Der australische Künstler Stelarc beschäftigt sich in Performances und Interfaces mit dem Verhältnis von Mensch und Maschine, von Körper und Technologie. Bekannt ist er für seine Aufhängeaktionen oder für seinen Versuch, sich ein drittes Ohr am Arm wachsen zu lassen, eine weiche Prothese aus menschlichen Zellen.

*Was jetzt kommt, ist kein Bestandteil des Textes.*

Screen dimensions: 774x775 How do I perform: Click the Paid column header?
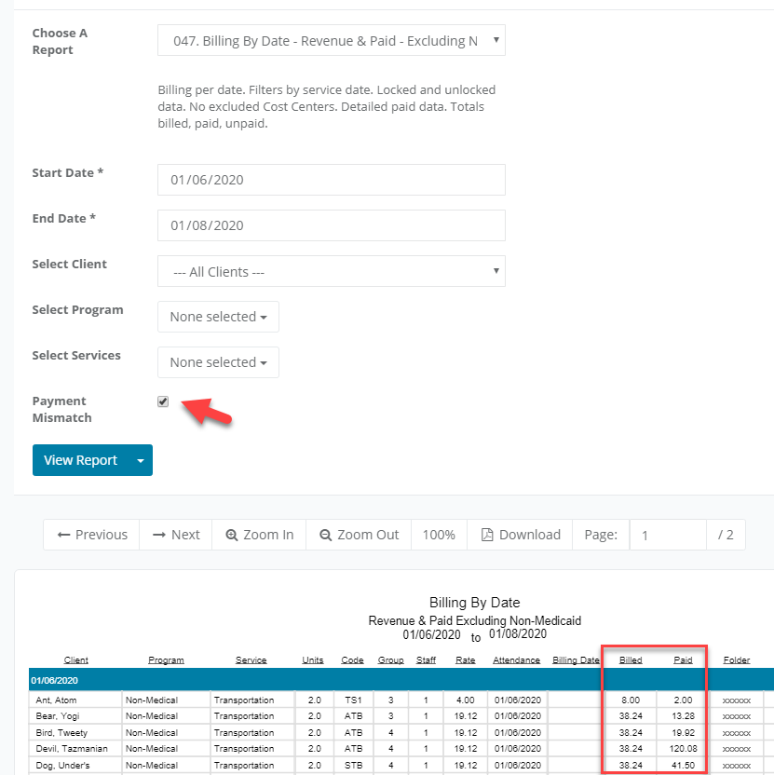click(683, 660)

Die Klänge der Stelarc-Performances, die Andrew Garton weiterverarbeitete, beinhalten Gehirnströme, Herzklopfen und Blutfließen, aber auch die Sounds seines Roboterarmes oder eines Sensors, der den Gehalt an Kohlenstoffdioxid im Atem misst.
Wenn Geräusche des Körpers verstärkt werden, sagt Stelarc, dann werden sie des Körpers entleert und vom Raum rundum übernommen. Die humanoide Form des Körpers wird zur kuboiden Form des Raums.
Andrew Garton spinnt diesen Gedanken nun weiter und überträgt ihn auf den virtuellen, sich unablässig generierenden Raum des Internet. Sein Stück „Sensorium Re-Connected“ ist eine akustische Landschaft, die übersetzt zwischen humanoider Form, kuboidem Raum und dem Raum als Instrument.


Text für die Produktion einer generativen, radiophonen Sound-Arbeit, „Sensorium Re-Connected“, von Andrew Garton:

Stellen Sie sich für einen Moment Musik vor, die sich nicht wiederholt, die sich nie gleich anhört, die bei jeder Aufführung anders klingt. Ein neues Genre – sich selbst entwickelnd und schwer zu kommerzialisieren.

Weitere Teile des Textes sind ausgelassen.